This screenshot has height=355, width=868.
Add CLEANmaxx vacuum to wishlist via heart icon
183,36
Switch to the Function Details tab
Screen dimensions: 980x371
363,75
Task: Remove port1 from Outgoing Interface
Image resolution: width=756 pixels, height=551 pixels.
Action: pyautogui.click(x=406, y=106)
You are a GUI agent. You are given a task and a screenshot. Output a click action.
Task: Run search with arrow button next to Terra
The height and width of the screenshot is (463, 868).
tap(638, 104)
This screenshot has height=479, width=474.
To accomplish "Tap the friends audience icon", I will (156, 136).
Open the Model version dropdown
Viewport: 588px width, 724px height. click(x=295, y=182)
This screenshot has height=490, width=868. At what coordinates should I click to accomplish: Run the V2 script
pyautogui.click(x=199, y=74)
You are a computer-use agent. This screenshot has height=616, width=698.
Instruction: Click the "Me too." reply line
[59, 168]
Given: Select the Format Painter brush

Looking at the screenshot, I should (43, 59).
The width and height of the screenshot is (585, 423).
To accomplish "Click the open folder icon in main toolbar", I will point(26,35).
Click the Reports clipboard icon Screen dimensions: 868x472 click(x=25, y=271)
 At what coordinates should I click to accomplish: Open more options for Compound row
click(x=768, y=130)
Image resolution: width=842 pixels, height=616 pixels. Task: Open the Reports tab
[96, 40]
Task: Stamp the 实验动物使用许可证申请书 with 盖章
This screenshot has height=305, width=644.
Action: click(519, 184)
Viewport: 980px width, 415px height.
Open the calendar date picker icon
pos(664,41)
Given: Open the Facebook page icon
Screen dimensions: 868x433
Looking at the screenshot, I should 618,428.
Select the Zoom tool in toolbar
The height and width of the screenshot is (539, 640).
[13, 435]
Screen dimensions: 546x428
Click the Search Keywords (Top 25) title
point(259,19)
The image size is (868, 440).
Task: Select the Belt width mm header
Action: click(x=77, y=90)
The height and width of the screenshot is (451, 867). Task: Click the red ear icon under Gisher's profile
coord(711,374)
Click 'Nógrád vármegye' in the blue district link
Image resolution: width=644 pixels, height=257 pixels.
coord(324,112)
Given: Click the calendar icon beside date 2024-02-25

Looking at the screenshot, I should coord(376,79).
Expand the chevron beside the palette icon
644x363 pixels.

Task to carry out: Start with the line above that contains "Screen dimensions: 980x371" and end with the line that contains "Task: Stamp the 实验动物使用许可证申请书 with 盖章". Write out those lines exactly, and only those.

Your solution:
Screen dimensions: 980x371
363,75
Task: Remove port1 from Outgoing Interface
Image resolution: width=756 pixels, height=551 pixels.
Action: pyautogui.click(x=406, y=106)
You are a GUI agent. You are given a task and a screenshot. Output a click action.
Task: Run search with arrow button next to Terra
The height and width of the screenshot is (463, 868).
tap(638, 104)
This screenshot has height=479, width=474.
To accomplish "Tap the friends audience icon", I will (156, 136).
Open the Model version dropdown
Viewport: 588px width, 724px height. click(x=295, y=182)
This screenshot has height=490, width=868. At what coordinates should I click to accomplish: Run the V2 script
pyautogui.click(x=199, y=74)
You are a computer-use agent. This screenshot has height=616, width=698.
Instruction: Click the "Me too." reply line
[59, 168]
Given: Select the Format Painter brush

Looking at the screenshot, I should (43, 59).
The width and height of the screenshot is (585, 423).
To accomplish "Click the open folder icon in main toolbar", I will point(26,35).
Click the Reports clipboard icon Screen dimensions: 868x472 click(x=25, y=271)
 At what coordinates should I click to accomplish: Open more options for Compound row
click(x=768, y=130)
Image resolution: width=842 pixels, height=616 pixels. Task: Open the Reports tab
[96, 40]
Task: Stamp the 实验动物使用许可证申请书 with 盖章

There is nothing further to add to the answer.